[WHAT IS BEING ASKED] Extract every line below that contains the word "agent".

• • •

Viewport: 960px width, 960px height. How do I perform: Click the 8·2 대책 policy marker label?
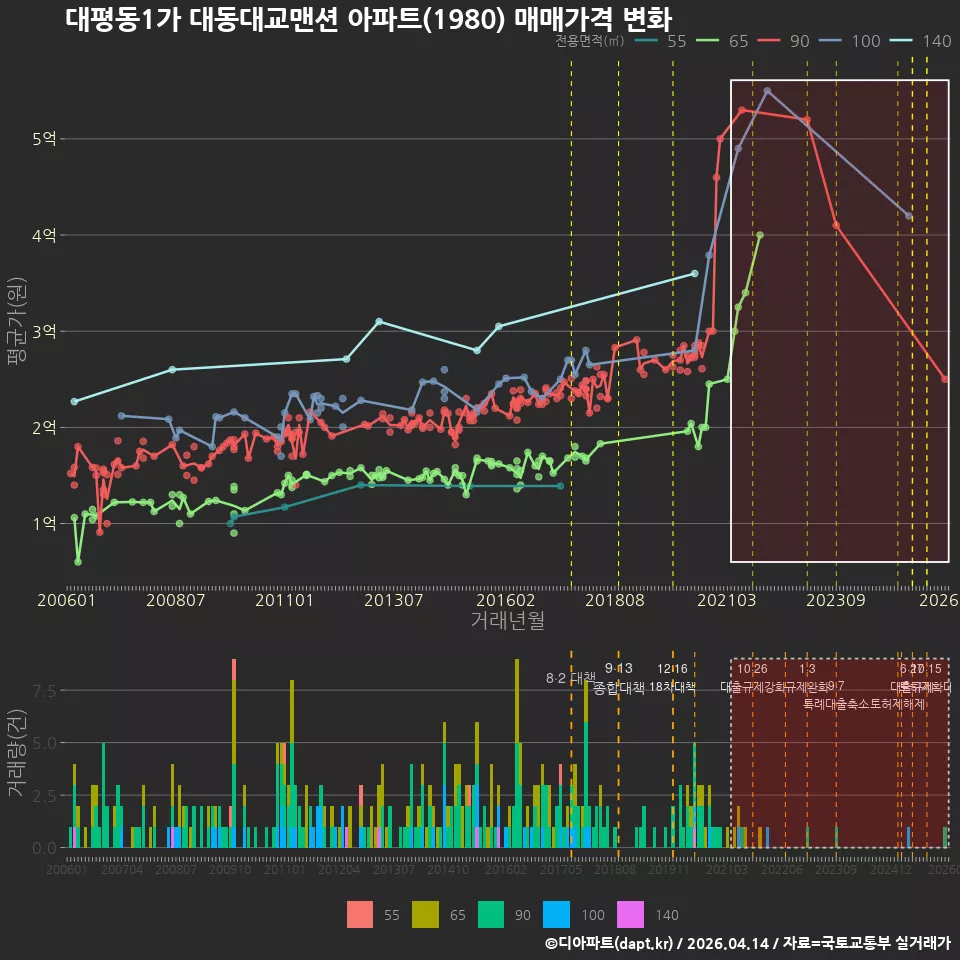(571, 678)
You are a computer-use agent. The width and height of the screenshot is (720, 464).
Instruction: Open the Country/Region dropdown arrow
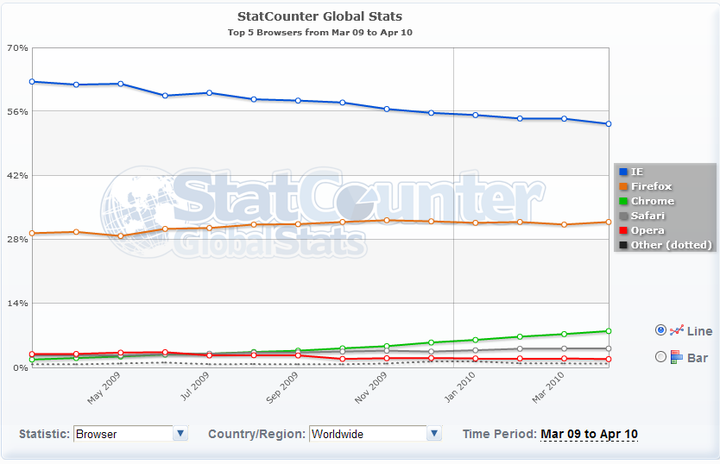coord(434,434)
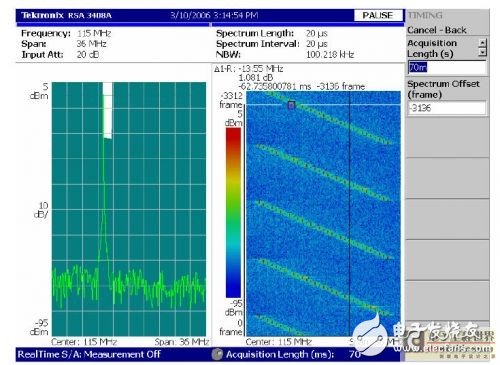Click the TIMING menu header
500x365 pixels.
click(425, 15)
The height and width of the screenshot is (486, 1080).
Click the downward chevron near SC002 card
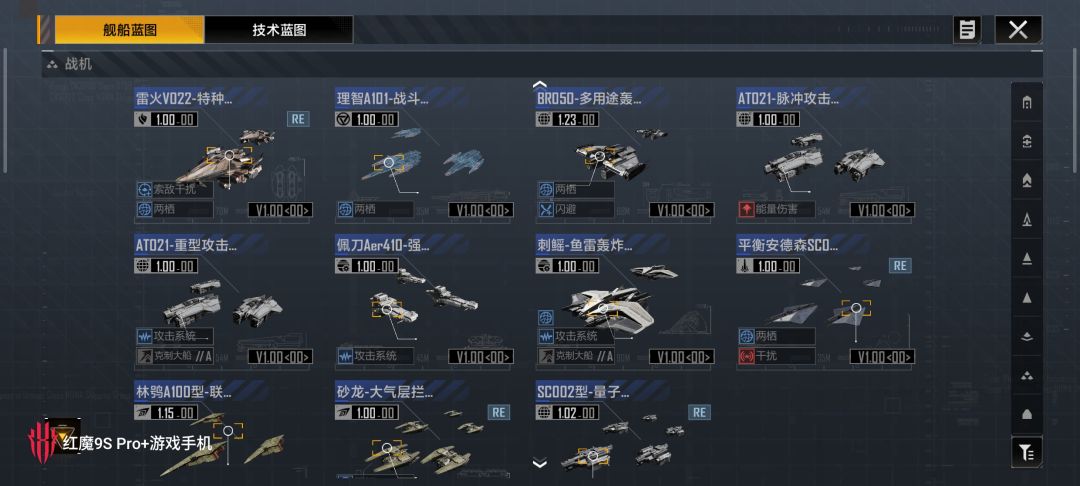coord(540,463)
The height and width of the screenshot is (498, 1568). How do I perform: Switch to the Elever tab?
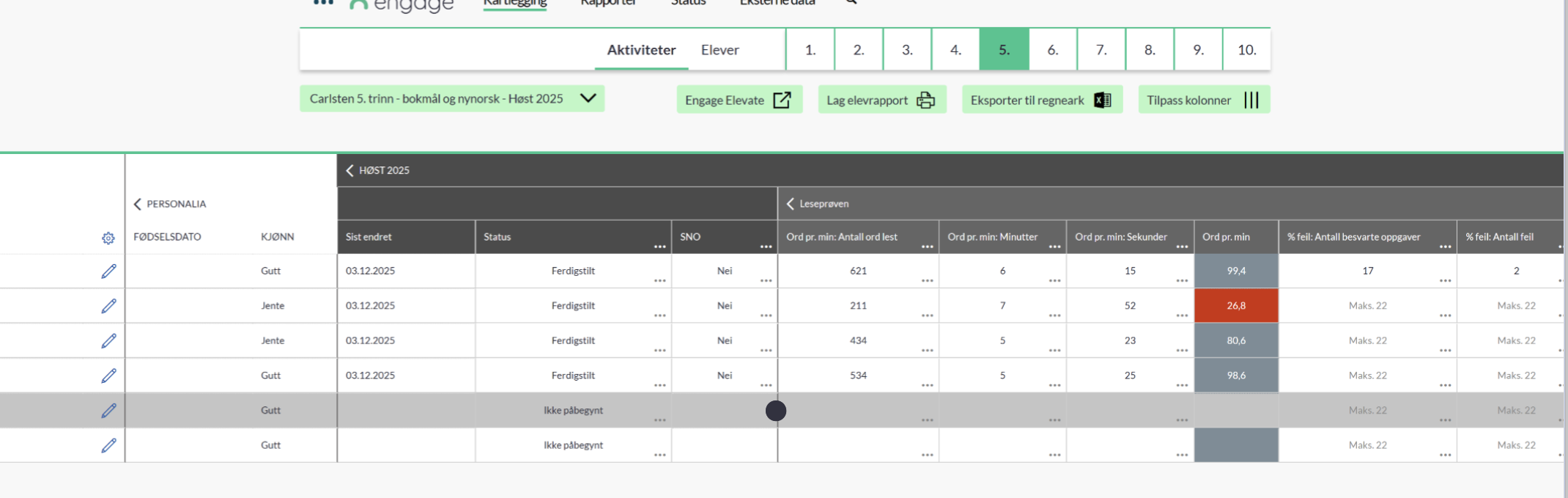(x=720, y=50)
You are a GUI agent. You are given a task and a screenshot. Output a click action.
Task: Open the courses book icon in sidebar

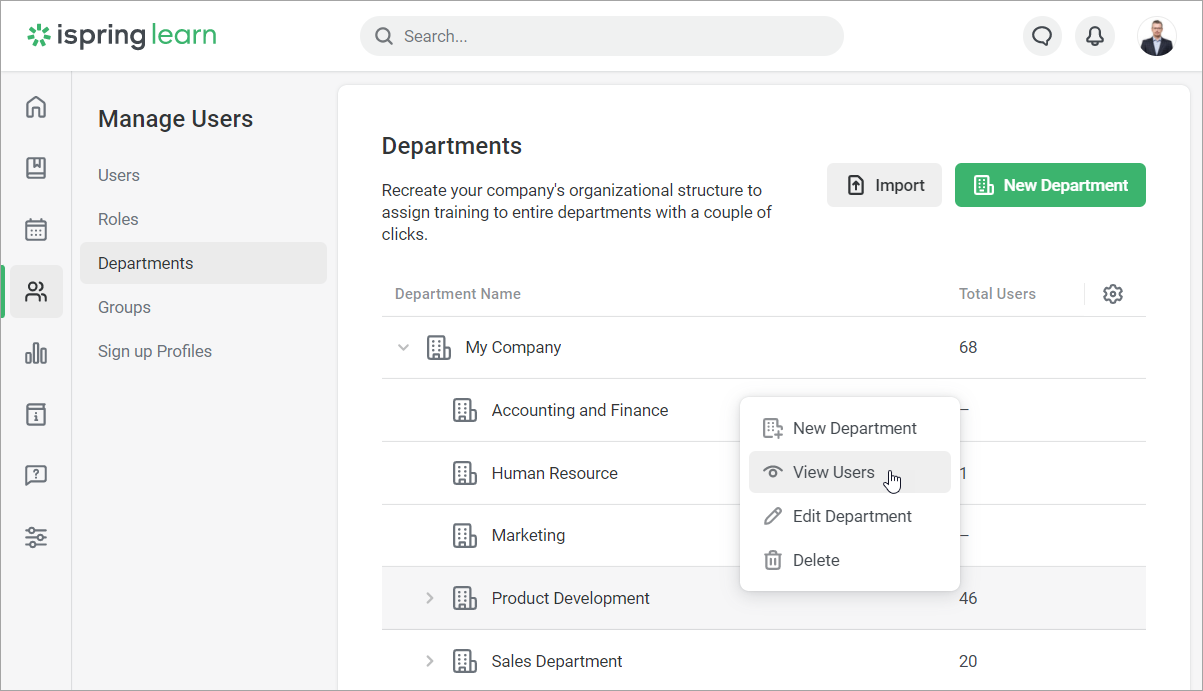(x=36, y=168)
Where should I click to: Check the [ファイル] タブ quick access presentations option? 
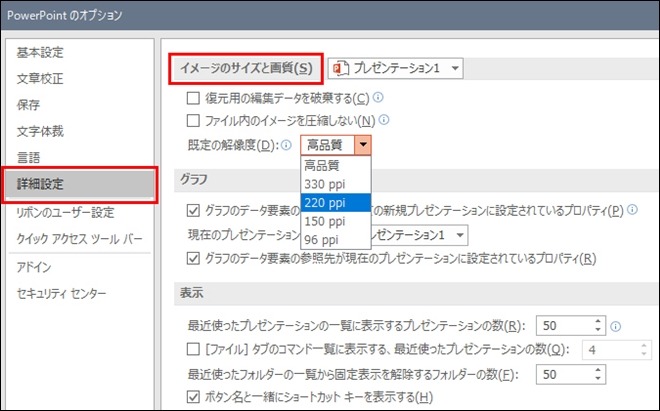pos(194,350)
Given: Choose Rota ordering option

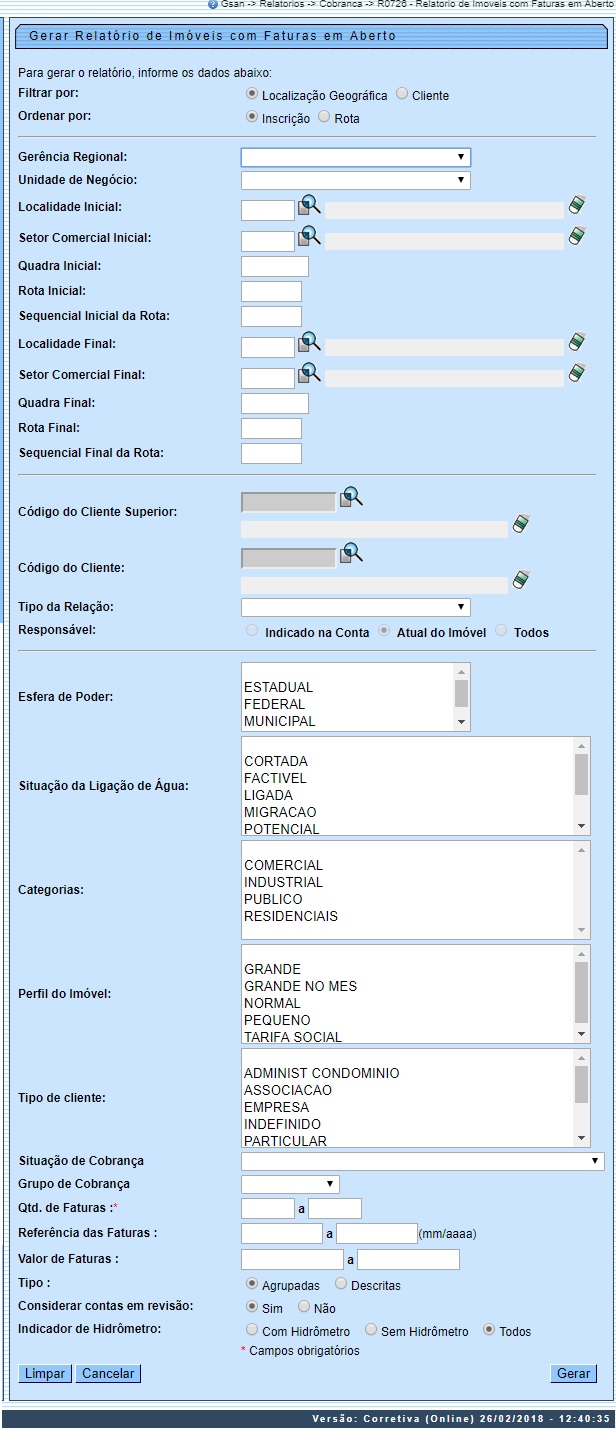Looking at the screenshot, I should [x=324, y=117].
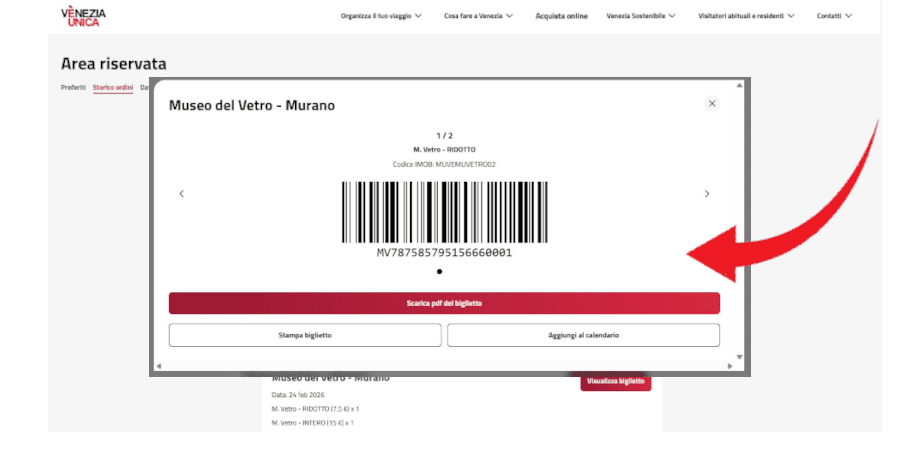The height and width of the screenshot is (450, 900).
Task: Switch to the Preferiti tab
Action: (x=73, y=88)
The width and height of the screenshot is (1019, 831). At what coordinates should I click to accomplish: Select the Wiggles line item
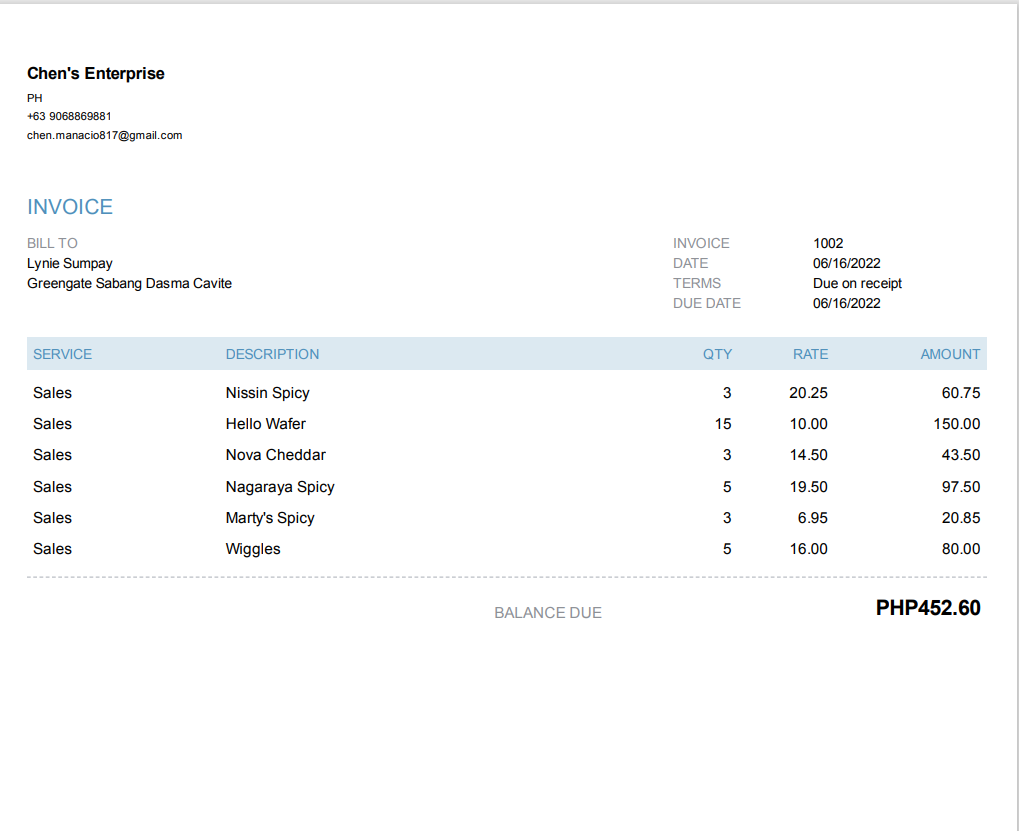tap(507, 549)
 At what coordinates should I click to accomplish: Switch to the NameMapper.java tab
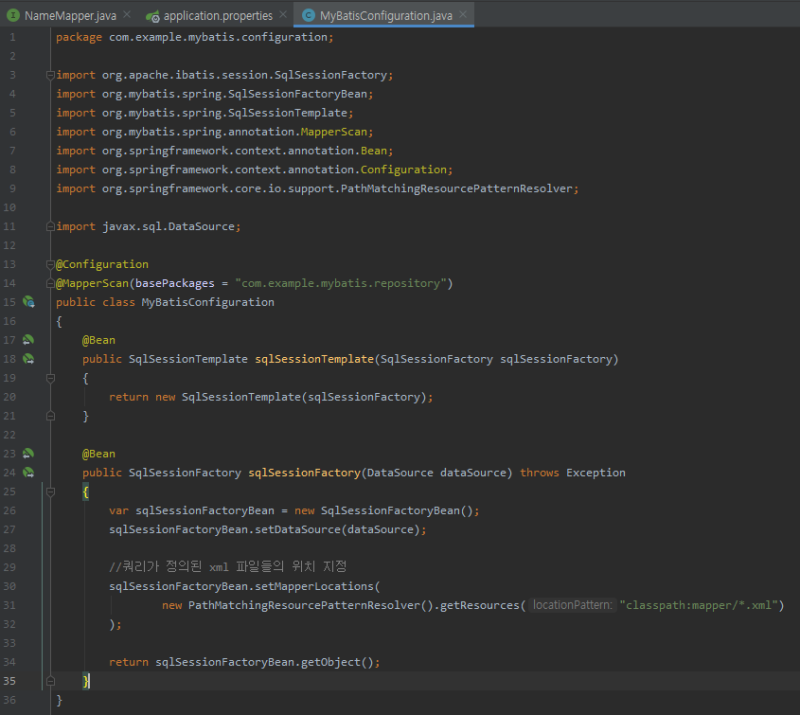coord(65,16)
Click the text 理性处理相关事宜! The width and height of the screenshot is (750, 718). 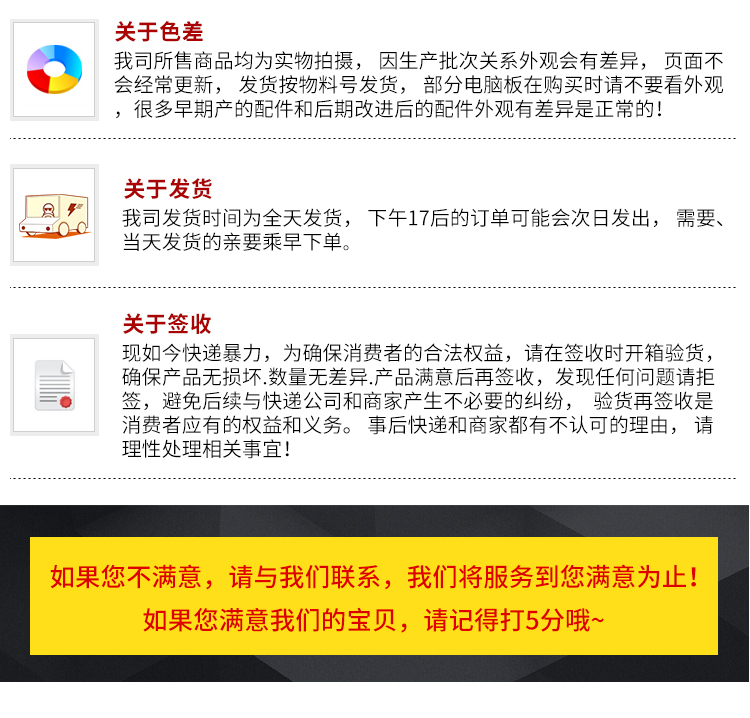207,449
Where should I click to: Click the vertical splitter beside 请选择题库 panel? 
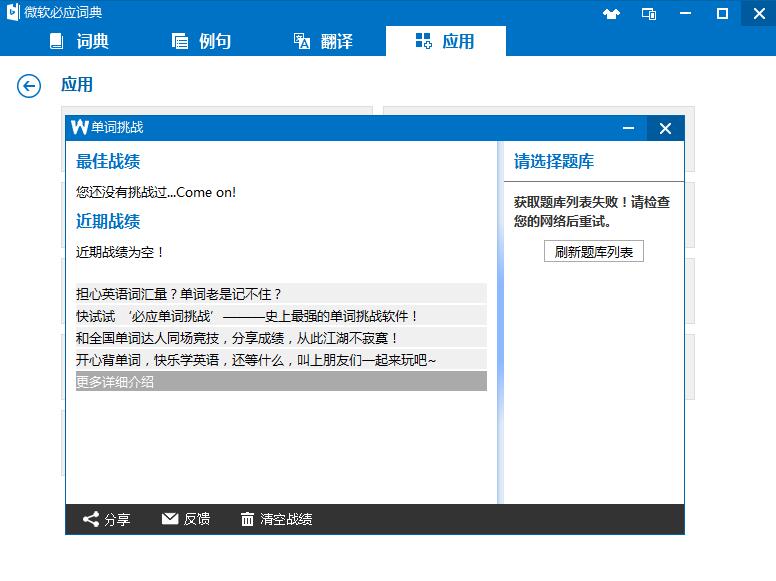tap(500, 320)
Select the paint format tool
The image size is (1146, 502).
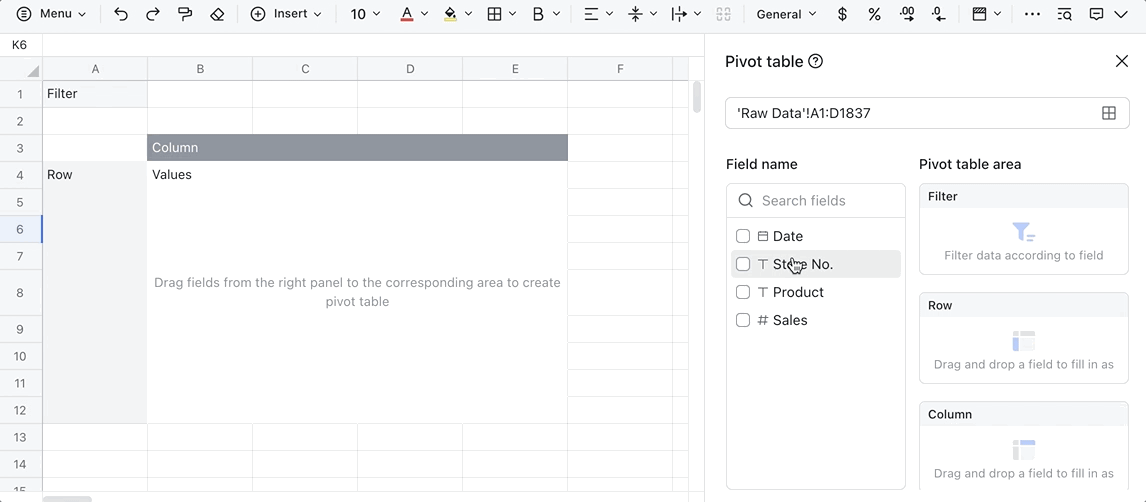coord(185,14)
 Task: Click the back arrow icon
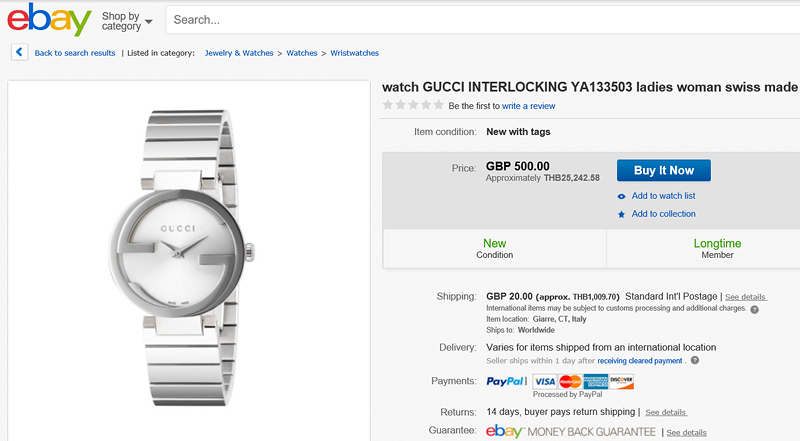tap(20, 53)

• • •

[COMPLETED EXERCISE]
You are a computer-use agent. The width and height of the screenshot is (720, 464).
You are a GUI agent. You are given a task and a screenshot. Output a click action.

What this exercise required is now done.